Dataset excerpts -
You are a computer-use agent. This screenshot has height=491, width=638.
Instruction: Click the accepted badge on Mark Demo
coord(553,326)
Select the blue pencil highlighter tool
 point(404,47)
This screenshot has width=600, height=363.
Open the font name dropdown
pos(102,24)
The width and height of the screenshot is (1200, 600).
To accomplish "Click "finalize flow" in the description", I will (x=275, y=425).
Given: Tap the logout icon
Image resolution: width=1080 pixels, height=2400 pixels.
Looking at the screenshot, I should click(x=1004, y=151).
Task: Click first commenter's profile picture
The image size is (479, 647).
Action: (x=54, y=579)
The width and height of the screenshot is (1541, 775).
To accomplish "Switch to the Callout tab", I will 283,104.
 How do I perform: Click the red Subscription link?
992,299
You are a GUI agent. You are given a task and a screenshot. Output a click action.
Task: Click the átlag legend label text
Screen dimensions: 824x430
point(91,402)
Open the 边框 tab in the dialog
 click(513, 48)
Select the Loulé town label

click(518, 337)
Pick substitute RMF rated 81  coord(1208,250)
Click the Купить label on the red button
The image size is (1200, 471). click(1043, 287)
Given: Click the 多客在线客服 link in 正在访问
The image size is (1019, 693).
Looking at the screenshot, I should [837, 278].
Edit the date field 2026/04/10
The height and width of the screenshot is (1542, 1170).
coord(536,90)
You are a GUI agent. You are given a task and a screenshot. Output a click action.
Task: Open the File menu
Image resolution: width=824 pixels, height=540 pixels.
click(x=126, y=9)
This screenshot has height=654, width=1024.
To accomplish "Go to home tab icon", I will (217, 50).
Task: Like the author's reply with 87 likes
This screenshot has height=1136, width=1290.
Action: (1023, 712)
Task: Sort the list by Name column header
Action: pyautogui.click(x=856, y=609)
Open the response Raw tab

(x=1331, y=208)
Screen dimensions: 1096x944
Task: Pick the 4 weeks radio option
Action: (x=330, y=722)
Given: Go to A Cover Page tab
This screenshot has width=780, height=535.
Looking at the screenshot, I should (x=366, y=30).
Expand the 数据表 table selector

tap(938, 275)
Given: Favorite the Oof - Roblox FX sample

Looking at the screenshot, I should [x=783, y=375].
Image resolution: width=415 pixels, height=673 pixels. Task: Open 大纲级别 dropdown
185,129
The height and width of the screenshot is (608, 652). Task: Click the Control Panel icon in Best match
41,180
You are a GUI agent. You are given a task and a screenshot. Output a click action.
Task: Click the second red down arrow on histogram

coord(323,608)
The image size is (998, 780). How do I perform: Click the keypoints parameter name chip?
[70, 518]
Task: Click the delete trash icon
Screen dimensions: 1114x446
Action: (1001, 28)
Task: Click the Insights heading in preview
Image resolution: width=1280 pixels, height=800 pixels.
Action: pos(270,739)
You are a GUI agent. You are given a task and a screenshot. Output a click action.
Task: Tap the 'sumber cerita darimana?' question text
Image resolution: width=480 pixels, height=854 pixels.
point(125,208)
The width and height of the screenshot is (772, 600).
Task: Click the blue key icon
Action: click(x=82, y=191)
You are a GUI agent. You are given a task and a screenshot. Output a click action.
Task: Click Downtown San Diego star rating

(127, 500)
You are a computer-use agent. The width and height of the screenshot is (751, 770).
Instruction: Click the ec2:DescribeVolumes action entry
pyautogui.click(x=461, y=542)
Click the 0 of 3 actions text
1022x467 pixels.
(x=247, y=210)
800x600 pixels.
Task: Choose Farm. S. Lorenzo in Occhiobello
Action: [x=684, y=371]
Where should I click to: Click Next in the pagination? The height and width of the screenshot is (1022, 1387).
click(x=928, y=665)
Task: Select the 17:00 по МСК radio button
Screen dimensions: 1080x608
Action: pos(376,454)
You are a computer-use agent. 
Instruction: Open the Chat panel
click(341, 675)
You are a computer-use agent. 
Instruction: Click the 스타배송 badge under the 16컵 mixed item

Task to carry out - Filter the listing for the word "computer" and copy every line that holds it.

Task response -
You are a computer-use agent. This screenshot has height=491, width=638.
You are a computer-use agent. The width and height of the screenshot is (751, 770).
You are a computer-use agent. 
You are a computer-use agent. 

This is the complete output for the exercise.